Introduction
The CAP Babel Project uses the Comparative Agendas Project policy codebook’s major topics to identify the policy areas of texts. (Please let us know if you have suitable training data for minor topics and we will be happy to add that task to the service as well.)
The codes assigned are unequivocal, mutually exclusive, and cover all potential policy issues. The codebook distinguishes 21 major policy areas: macroeconomics, civil rights, health, agriculture, labour, education, environment, energy, immigration, transportation, law and crime, social welfare, housing, domestic commerce, defence, technology, foreign trade, international affairs, government operations, public lands and culture.
The 11 CAP domains we are using:
- Media
- Social media
- Parliamentary speech (oral questions, interpellations, bill debates, other plenary speeches, urgent question, pre-agenda speech, post-agenda speech)
- Legislative documents (bills, laws, motions, legislative decrees, hearings, resolution, other)
- Executive speech
- Executive orders
- Party programs
- Judiciary
- Budget
- Public opinion
- Local government (agenda items, regulations)
Differences compared to the CAP website domains:
- we added "social media"
- separated "Parliamentary & Legislative" into two different domains: Parliamentary speech, Legislative documents
- separated "Prime Minister & Executive" into two different domains: Executive speech, Executive orders
Current (08/30/2023) data per domain:
Domain | Count | Domain | Count |
---|---|---|---|
budget | 54829 | execorder | 51436 |
execspeech | 167548 | judiciary | 7334 |
legislative | 655777 | media | 299578 |
parlspeech | 741638 | party | 131967 |
publicopinion | 2343 | social | 13954 |
Most of the language models that the CAP Babel Machine uses were fine-tuned on training data containing the label 'None' in addition to the 21 CAP major policy topics, indicating that the given text contains no relevant policy content. We use the label 999 for these cases. Note that some of the models (e.g., Danish legislative, Dutch media) do not recognize this category and thus cannot predict if the row has no policy content.
We have language-specific models for the following languages: Czech, Danish, Dutch, English, French, German, Hungarian, Italian, Norwegian, Polish, Portuguese, Slovak and Spanish, but we encourage you to also submit datasets not covered under this list, as results may be useful for additional languages due to the nature of large language models.
You can upload your datasets here for automated CAP-coding. If you wish to submit multiple datasets one after another, please wait 5-10 minutes between each of your submissions. There are two possibilities for upload: pre-coded datasets or non-coded datasets. The explanation of the form and the dataset requirement is available here.

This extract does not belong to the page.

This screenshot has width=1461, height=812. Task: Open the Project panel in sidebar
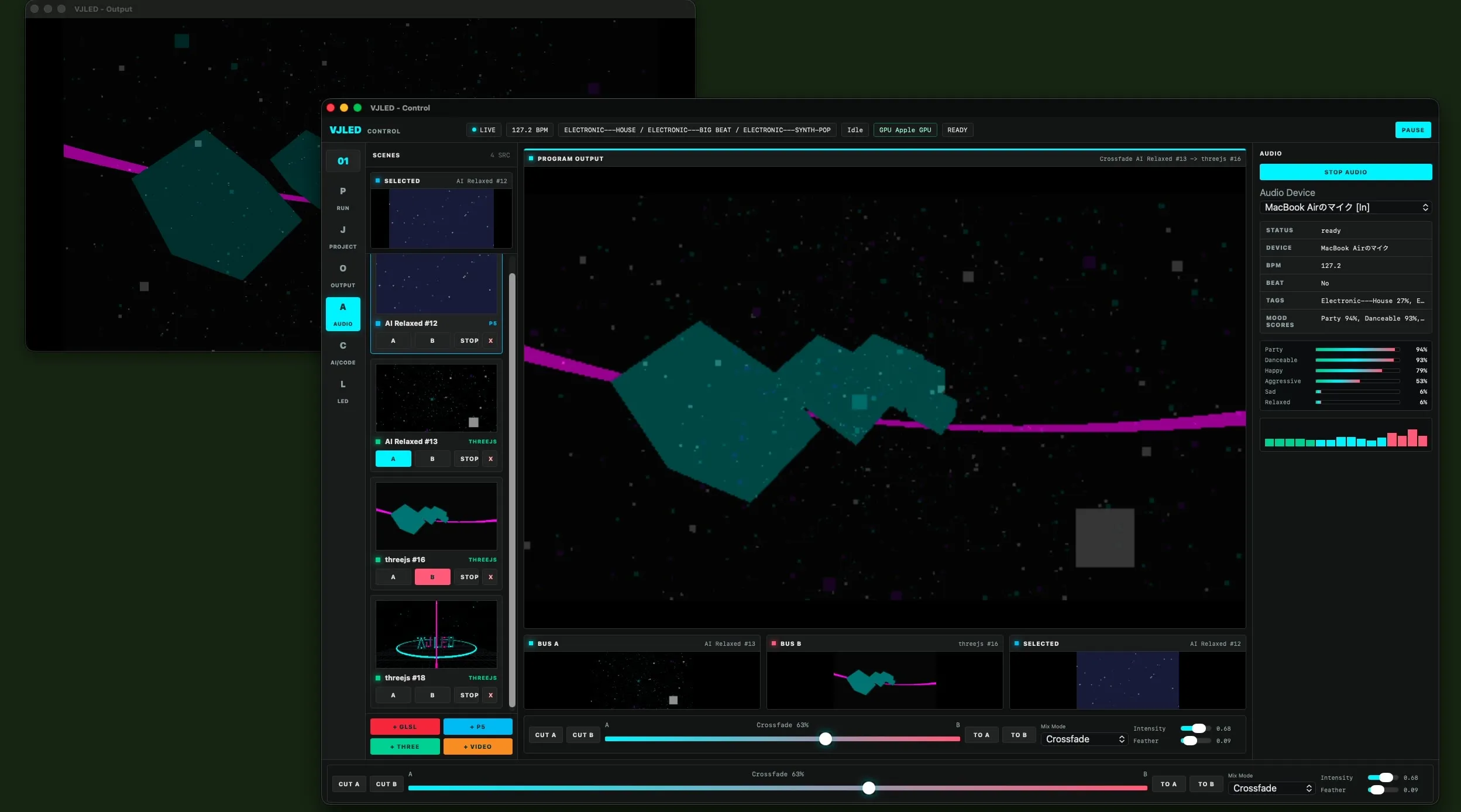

The upload requires to fill the following form on metadata regarding the dataset. We kindly ask you to upload your dataset, and in case of a pre-coded dataset, if available, please attach the codebook used besides the dataset.
The non-coded datasets should contain an id and a text column. The column names must be in row 1. You are free to add supplementary variables to the dataset beyond the compulsory ones in the columns following them.
Pre-coded datasets must contain the following columns: id, year, major_topic, text. The column names must be in row 1. Uploading a pre-coded sample is optional, but it can help us with calculating performance metrics and fine-tuning the language model behind CAP Babel Machine. The detailed rules of validations are available here. The mandatory data format of major_topic is numeric. All textual CAP categories must be converted to the appropriate numeric code before uploading. Furthermore, records with no policy content should be coded with 999. You are free to add supplementary variables to the dataset beyond the compulsory ones in the columns following them. Automatic processing requires to follow these rules.
After you upload your dataset and your file is successfully processed, you will receive the CAP-coded dataset
and a file (both in CSV format) that includes the three highest probability category predictions by the CAP
Babel model and the
corresponding probability (softmax) scores assigned to each label. Please be aware that interpreting
softmax scores
as absolute model confidences could lead to false assumptions about model performance. The model prediction
results are deterministic, so metrics such as the reliability coefficient do not apply.
If the files you would like to upload are larger than 1 GB, we suggest that you split your dataset into multiple parts.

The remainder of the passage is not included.